The last major purpose of this investigation was to evaluate indinavir effects on methadone pharmacodynamics. Previous investigations showed that drug interactions could significantly alter R-methadone concentration-effect relationships. Specifically, rifampin, ritonavir, nelfinavir, and efavirenz, but not ritonavir/indinavir, caused a leftward and upward shift of the concentration-response curves, consistent with an increase in apparent potency and efficacy.^19,27,29,30 These effects were considered consistent with blood-brain barrier active methadone influx or efflux, and modulation by transporter-mediated interactions. One candidate transporter is P-gp, as altered blood-brain barrier P-gp activity changed brain methadone access.²⁴ The present investigation shows that indinavir alone had no effect on methadone pharmacodynamics. If P-gp mediates methadone brain access in humans,⁷⁶ then poor activity of indinavir as a P-gp inhibitor^60,61,77 would be consistent with the lack of indinavir effects on methadone pharmacodynamics. A preliminary experiment using a human blood-brain barrier model (cocultured endothelial cells, pericytes, and astrocytes) showed no effect of indinavir on methadone transport, whereas known P-gp inhibitors (cyclosporine and ritonavir) reduced methadone efflux (Unpublished observation, Scott Campbell, Ph.D. and Evan Kharasch, M.D., Ph.D., Department of Anesthesiology, Washington University, St. Louis, Missouri, 2010).
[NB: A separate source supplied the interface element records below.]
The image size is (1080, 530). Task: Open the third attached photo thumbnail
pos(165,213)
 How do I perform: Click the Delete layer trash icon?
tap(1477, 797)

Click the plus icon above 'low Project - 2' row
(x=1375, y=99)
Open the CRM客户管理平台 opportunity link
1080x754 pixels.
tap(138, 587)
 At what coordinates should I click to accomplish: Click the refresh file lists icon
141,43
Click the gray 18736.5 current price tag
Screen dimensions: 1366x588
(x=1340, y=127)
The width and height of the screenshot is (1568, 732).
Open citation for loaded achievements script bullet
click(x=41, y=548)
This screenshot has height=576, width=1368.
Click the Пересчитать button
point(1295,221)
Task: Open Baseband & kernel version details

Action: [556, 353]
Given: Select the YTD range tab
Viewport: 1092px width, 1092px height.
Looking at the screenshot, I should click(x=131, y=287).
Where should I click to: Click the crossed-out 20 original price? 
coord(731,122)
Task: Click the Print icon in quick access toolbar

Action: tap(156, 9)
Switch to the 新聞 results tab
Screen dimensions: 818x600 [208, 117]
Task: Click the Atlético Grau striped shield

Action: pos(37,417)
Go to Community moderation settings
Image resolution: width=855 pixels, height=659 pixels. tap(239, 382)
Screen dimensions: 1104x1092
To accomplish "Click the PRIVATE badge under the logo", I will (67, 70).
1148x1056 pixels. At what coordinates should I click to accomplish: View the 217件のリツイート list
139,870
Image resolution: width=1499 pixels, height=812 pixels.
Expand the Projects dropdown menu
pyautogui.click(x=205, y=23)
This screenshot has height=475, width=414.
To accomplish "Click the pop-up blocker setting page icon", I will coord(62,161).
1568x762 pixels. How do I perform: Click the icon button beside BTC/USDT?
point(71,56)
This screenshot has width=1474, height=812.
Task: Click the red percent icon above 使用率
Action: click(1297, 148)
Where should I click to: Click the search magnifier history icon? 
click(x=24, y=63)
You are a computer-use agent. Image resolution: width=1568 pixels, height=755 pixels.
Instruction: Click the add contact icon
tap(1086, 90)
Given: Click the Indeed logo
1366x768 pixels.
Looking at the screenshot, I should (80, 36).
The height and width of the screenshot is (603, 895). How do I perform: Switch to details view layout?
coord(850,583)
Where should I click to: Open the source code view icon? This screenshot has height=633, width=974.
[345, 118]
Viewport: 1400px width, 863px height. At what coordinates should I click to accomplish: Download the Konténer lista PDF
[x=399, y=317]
There are potential limitations with this investigation. Methadone was studied after a single low dose rather than steady-state, because the risk of causing addiction of healthy volunteers makes the latter neither possible nor ethical. Doses were small, more like those used for treating pain, than opiate addiction. Nonetheless, methadone kinetics are independent of dose.¹³ Results with a single methadone dose might theoretically differ from those at steady-state, although indinavir also had no effect on steady-state methadone disposition.⁶³ Indinavir effects were evaluated in healthy volunteers, not HIV-infected patients. This was deliberate, because antiretroviral therapy involves polypharmacy, thereby precluding a mechanistic evaluation and attribution of results to any one specific drug.

In summary, despite significant inhibition of hepatic and intestinal CYP3A activity, and modulation of intestinal transporters, indinavir had no effect on clinical methadone N-demethylation or clearance. This, together with previous observations, does not support a significant role for CYP3A or certain intestinal transporters in single-dose methadone disposition.